This piece first appeared in Saga Magazine in March 2006
The text here may not be identical to the published text

 

A rough guide to living abroad

There is nothing like a cold winter to make thoughts turn to moving abroad. More than a million UK pensioners do live in another country. But the practicalities – by which of course I mean money – have to be thought about carefully.
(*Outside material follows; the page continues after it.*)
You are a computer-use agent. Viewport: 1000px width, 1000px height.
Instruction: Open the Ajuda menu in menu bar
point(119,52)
The first thing to sort out is whether you will be allowed to live in the country you choose. There should not be a problem in the 24 other states in the EU. You can move there for work or retirement, though you will need a residence permit and if you want to retire to an EU country where you have never worked you may be asked to show that you have sufficient means to keep yourself. Countries outside the EU will usually have restrictions on foreign nationals taking up residence. Even if your children or other relatives already live there, you may not have the right to join them permanently.

State pension
The state retirement pension, bereavement allowance and widow’s pension can be paid anywhere in the world. But in most countries they are frozen at the rate first paid abroad. So if you go to live in Canada, for example, your pension will not go up each April but will stay at its current rate for as long as you live there. So in 20 years you will still be paid the basic pension of £82.05 a week while people in the UK would be getting around £138 a week, if inflation stays around 2.5% a year. If you live another 30 years they would be getting more than twice as much as you – just because you chose to live in the wrong country.
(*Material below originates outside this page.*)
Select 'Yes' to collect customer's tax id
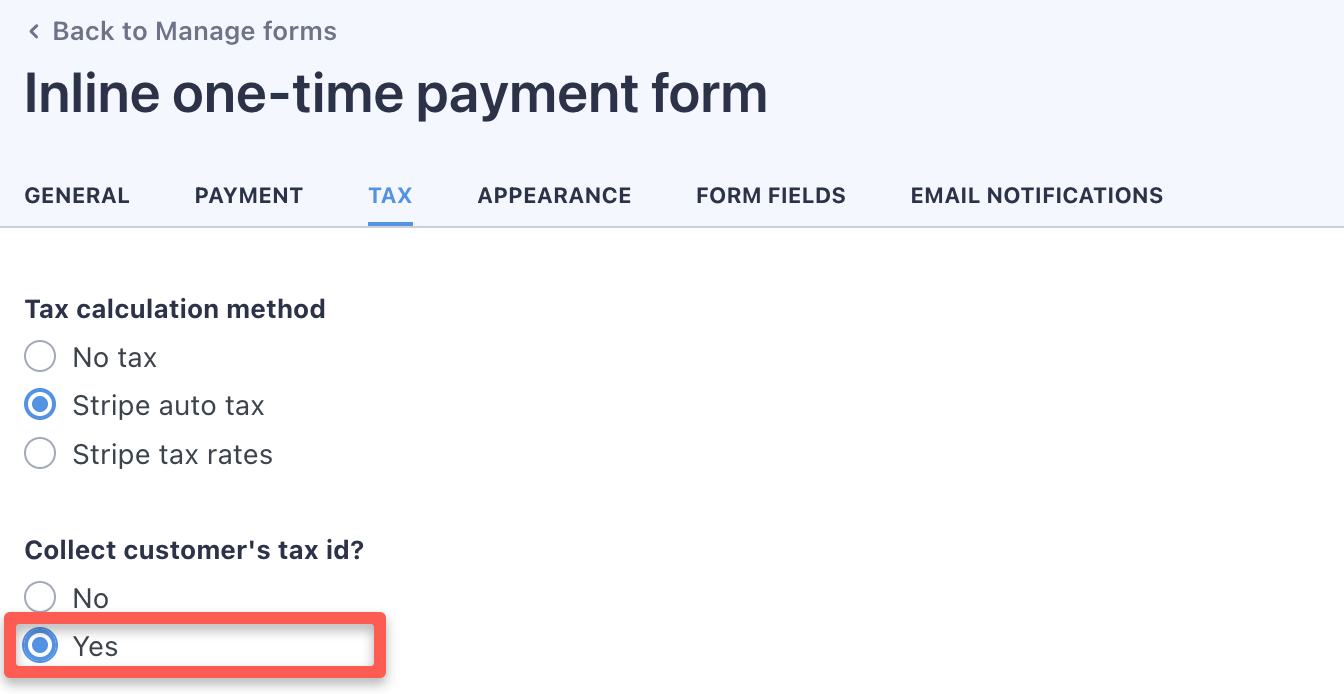Screen dimensions: 1344x694 tap(39, 645)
The campaign to get pensions unfrozen has been going on for nearly 20 years. But after recent defeats in both the courts and parliament it seems unlikely that the rules will change in the near future. Perhaps the best hope is that if the Government radically reforms the state pension – as recommended in December by Lord Turner’s Pensions Commission – this question may also be addressed. But with the cost of unfreezing pensions around the world put at £400 million a year it is something the Government has consistently refused to consider.

UK pensioners living in 47 countries do get their UK pension increased each year. They include almost all of Europe and Scandanavia and half a dozen overseas countries including the USA, Jamaica, Israel and Philippines. But in the big old Commonwealth countries – Australia, Canada, South Africa, and New Zealand – and everywhere else in the world the state pension is frozen at the rate when it was first paid there.

If you return to the UK for a holiday then your pension should be paid at the full unfrozen rate for every week you are here.

Other benefits
Very few other state benefits can be paid outside the UK. However war disablement pension and industrial injuries disablement benefit (and their widow’s benefits) can be paid everywhere and are increased annually. Other disability benefits are not paid if you go to live abroad, nor are means-tested benefits. So if you get Pension Credit or council tax benefit they will stop. The winter fuel payment can be paid in the EU and in a very few other countries as long as you qualified and first claimed it in the UK.

Tax
Once you start living in another country you become liable to its tax laws. In most countries in the world you tax is due on your income anywhere in the world. If you still have income arising in the UK – for example from savings or investments or from a company or private pension – then you will remain liable to tax on it in the UK even if you are not resident in the UK.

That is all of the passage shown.